== Record set ==

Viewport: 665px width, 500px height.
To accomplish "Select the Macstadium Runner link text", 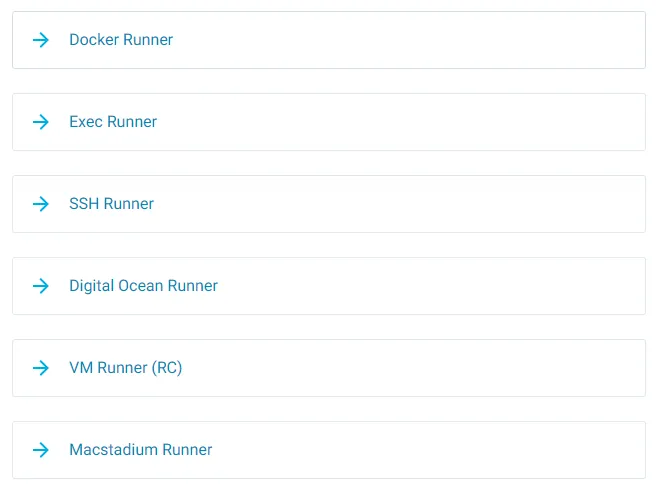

===
== Record set ==

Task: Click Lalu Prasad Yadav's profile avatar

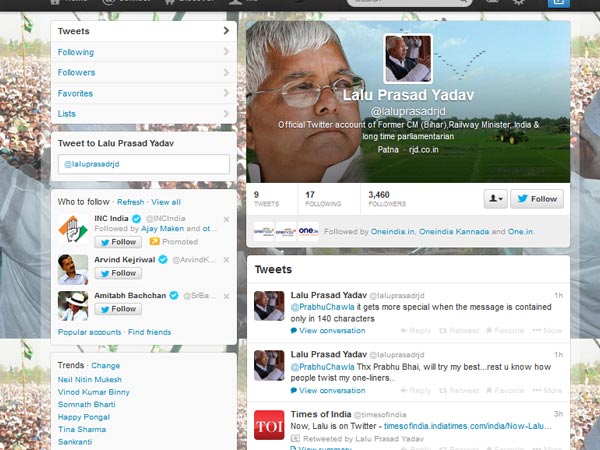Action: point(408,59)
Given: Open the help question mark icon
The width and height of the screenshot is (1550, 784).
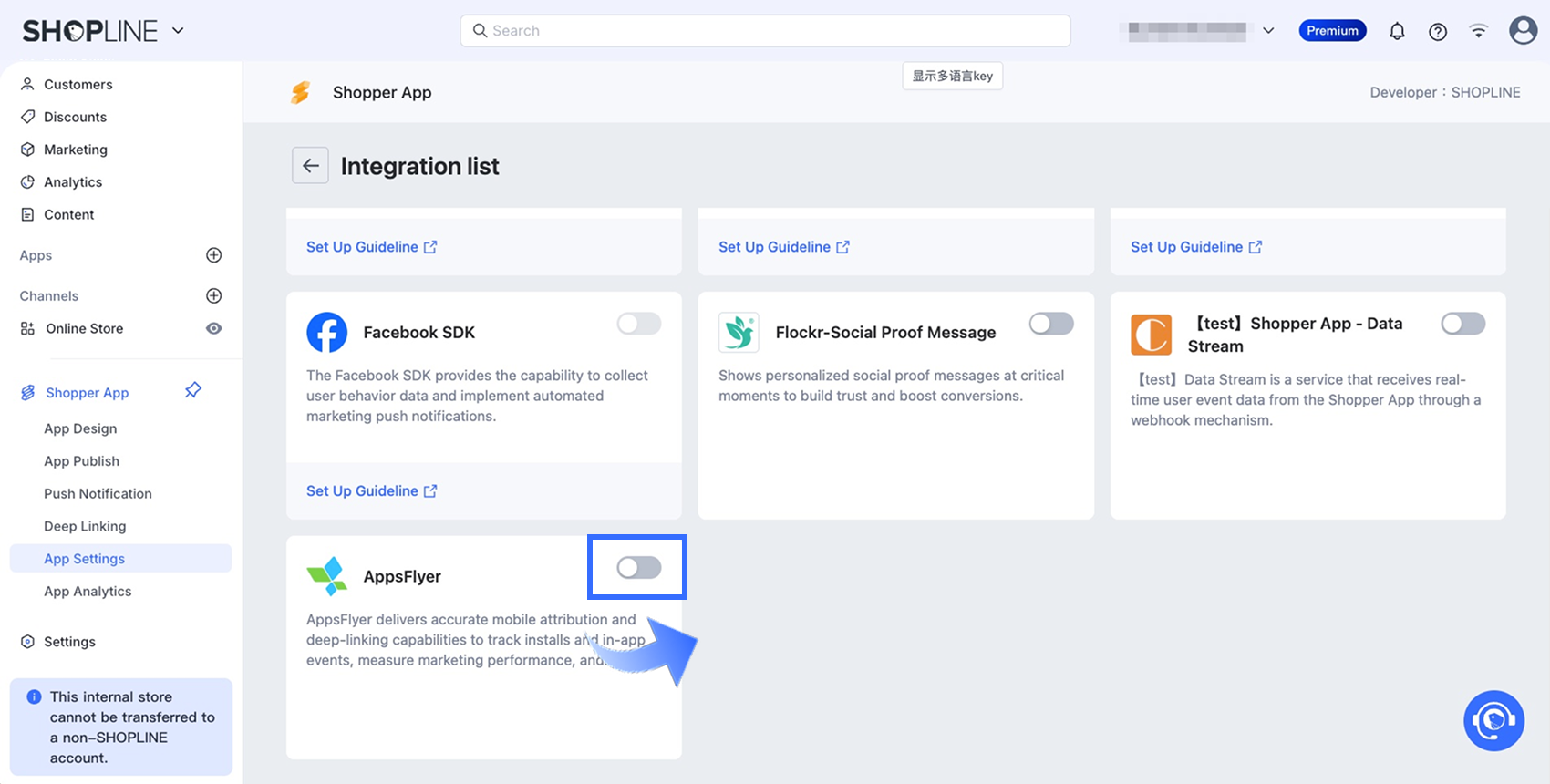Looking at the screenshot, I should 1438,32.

===

__What the task asks__: For the material above, give again only the lines starting at the line that contains "Viewport: 665px width, 500px height." and ending at the line that contains "the Macstadium Runner". Pictures do not belong in the copy.

__Output of the exercise__:
Viewport: 665px width, 500px height.
To accomplish "Select the Macstadium Runner link text", 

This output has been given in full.